Sentí el grotesco impulso de decir está bien, de acuerdo. Perdónanos por las bofetadas, sabes, los negocios son negocios, y nos vemos apenas consigas el dinero. Y puedes irte, esfumarte.
En cambio intervino Piero, que había permanecido callado hasta ese momento. Asombrado, imagino, por el rumbo que tomaba la situación y por mi inesperado comportamiento.
Dijo que no había motivo para hablar tanto. Gino debía firmar pagarés, diez, doce a lo sumo. Naturalmente, aplicaríamos intereses por el atraso y por la molestia. Nosotros -dijo nosotros- descontaríamos en el banco esos pagarés y él haría bien en pagarlos todos, con puntualidad. No modificó el tono de voz ni siquiera cuando dijo que si uno solo de aquellos pagarés no quedaba cubierto, él volvería. Y le rompería un brazo.
El abogado Gino se volvió para mirarme. Le parecía increíble que alguien como yo participase en aquel asunto. Desvié la mirada, asintiendo con aire grave. Estaba en el papel. Como si dijera: esto no me gusta, por supuesto, pero si no te portas bien, te ocurrirá eso. No nos obligues a hacerlo.
Técnicamente, estoy cometiendo una extorsión.
Esas palabras se formaron en mi mente de manera independiente de mi voluntad. Las oí y, al mismo tiempo, las vi escritas en letras de imprenta, como en un documento. O en un expediente.
Por algunos segundos permanecimos allí, quietos.
– Vamos a tomar ese café -dijo Piero al fin-. Así nos sentamos a una mesita, hacemos esos pagarés y después cada uno se va a su casa.
El abogado Gino intentó una última, débil objeción.
– Pero ¿dónde encontramos pagarés a esta hora? Está todo cerrado.
– Yo los traje, no te preocupes -dijo Piero, tocando su obsceno bolso inflado. Un profesional, no había nada que decir.
Fuimos hasta un bar y nos sentamos a una mesita en el fondo del local, casi en la trastienda. Yo tenía una especie de mareo, una náusea indefinible. Cuando llegó el café no conseguí beberlo. Piero sacó su cajetilla de cigarrillos y los ofreció. Gino dijo que no, gracias, si no le molestaba fumaría de los suyos. Piero, con la voz de siempre, repitió que cogiera uno de los de él. Entonces Gino lo tomó. Y yo también, pero después de encenderlo dejé que se consumiera sin fumarlo.
El abogado Gino firmó los pagarés, tal vez diez, tal vez doce. Escribía con la cabeza baja; yo miraba aquellos trozos de papel y la mano que se movía componiendo aquella grafía elegante con una afectación penosa. Mis ojos estaban clavados en aquella mano pálida, en aquel bolígrafo de dos liras, en la superficie verdosa de aquella mesita vulgar.

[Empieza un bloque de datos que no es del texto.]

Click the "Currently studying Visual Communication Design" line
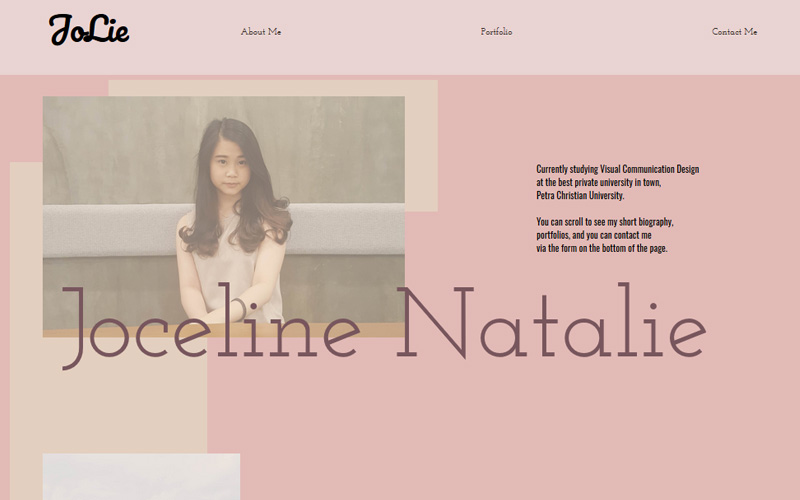This screenshot has height=500, width=800. point(617,170)
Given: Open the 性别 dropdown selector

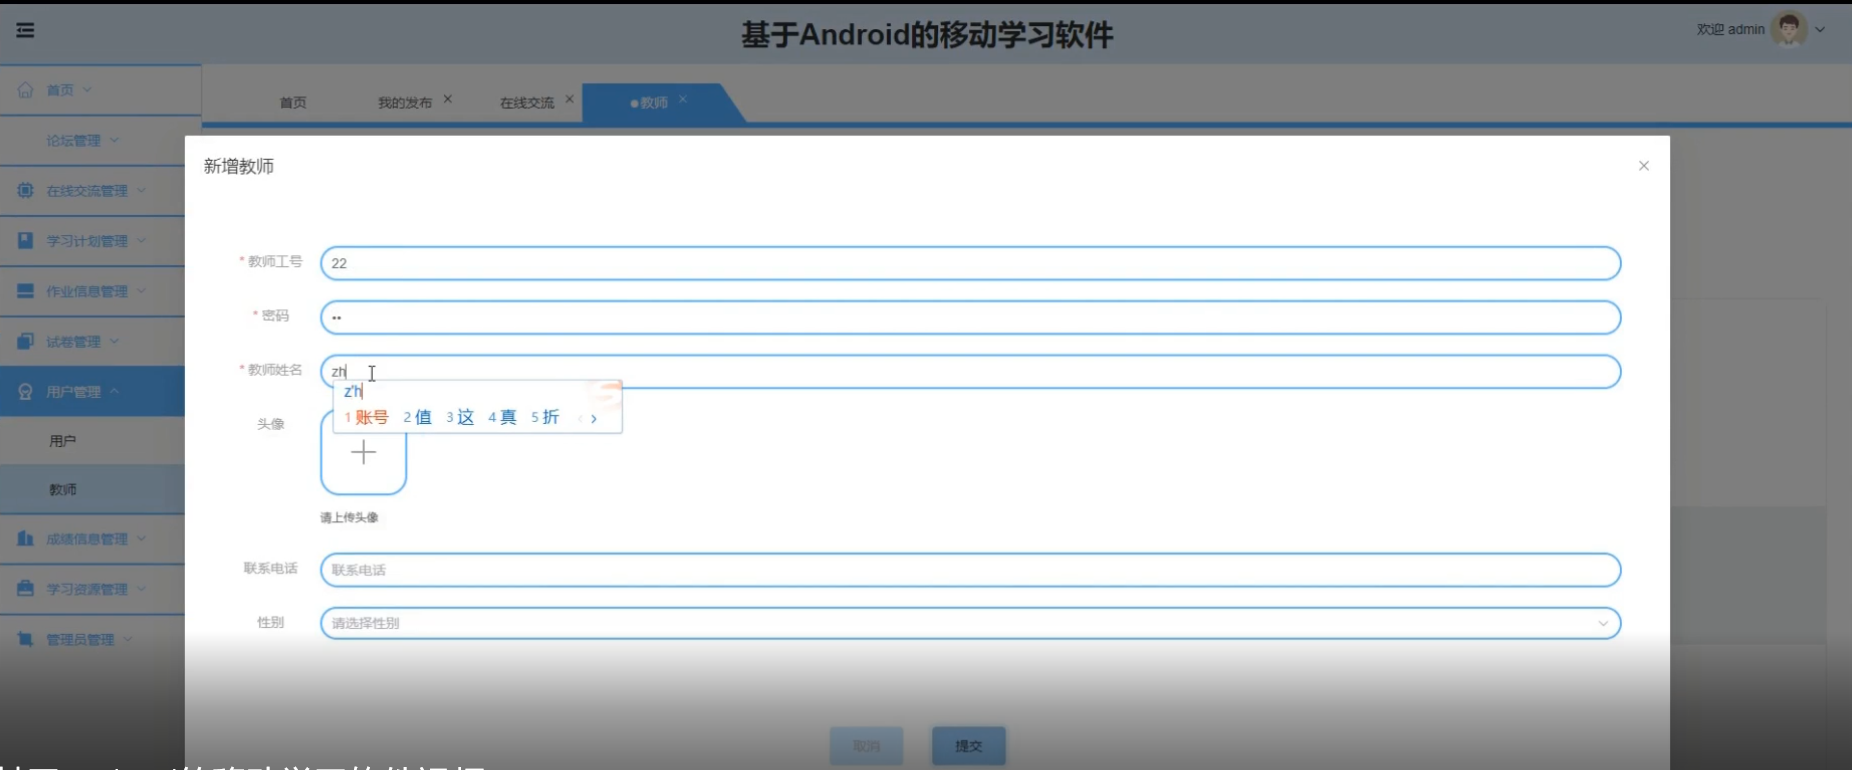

Cuando todo terminó, me levanté, tomé los pagarés, los enrollé y me los puse en el bolsillo del pantalón. Luego me quedé sin moverme, sin saber qué hacer ni qué decir. Se me ocurrían sólo frases ridículas del tipo gracias, hasta la vista. O: espero encontrarlo en una ocasión mejor, lo siento, pero los negocios son negocios y de todos modos las deudas deben ser pagadas. En todas esas frases imaginadas lo trataba de usted. Como habría ocurrido si nos hubiésemos conocido en otras circunstancias. Yo y aquel señor de la edad de mi padre.